What you will do: Show each line in the listing below that contains the word "Event".

Data extracts:
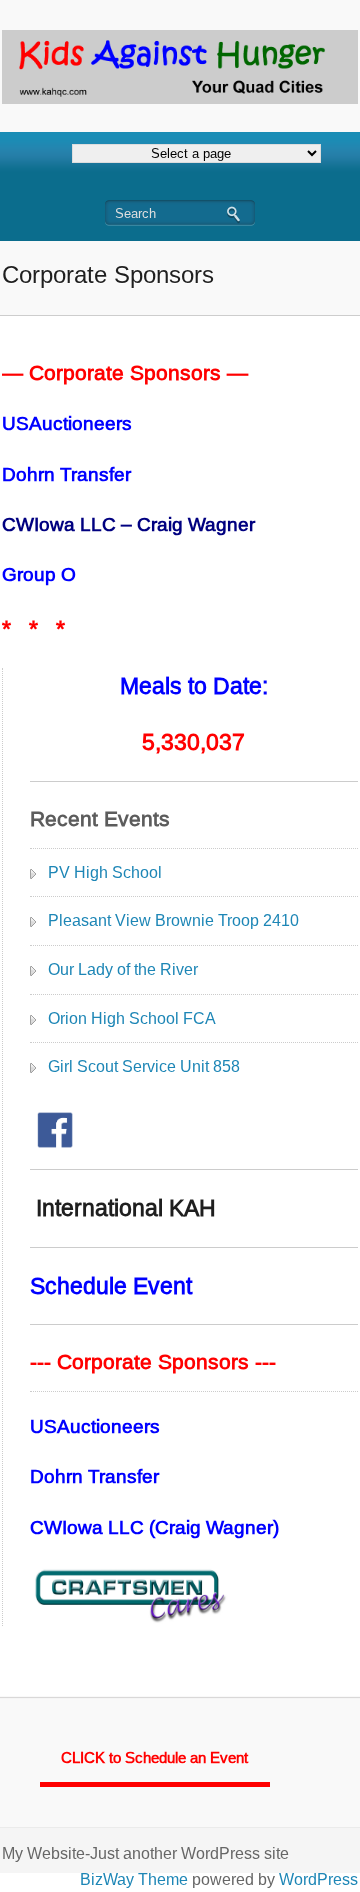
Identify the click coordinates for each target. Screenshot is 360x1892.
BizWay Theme (134, 1879)
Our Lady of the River (123, 969)
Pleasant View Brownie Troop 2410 (173, 920)
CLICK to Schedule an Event (154, 1757)
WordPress (318, 1879)
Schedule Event (111, 1286)
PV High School (105, 872)
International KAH (123, 1208)
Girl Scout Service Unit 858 (144, 1066)
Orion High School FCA (132, 1018)
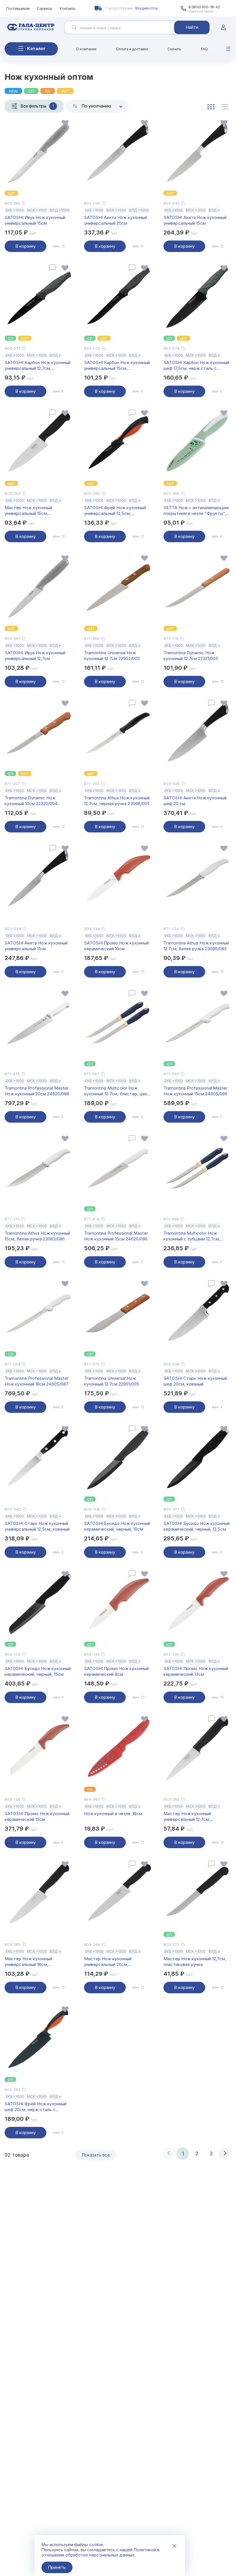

Output for this exercise:
CLICK to Schedule an Event (154, 1757)
Schedule Event (111, 1286)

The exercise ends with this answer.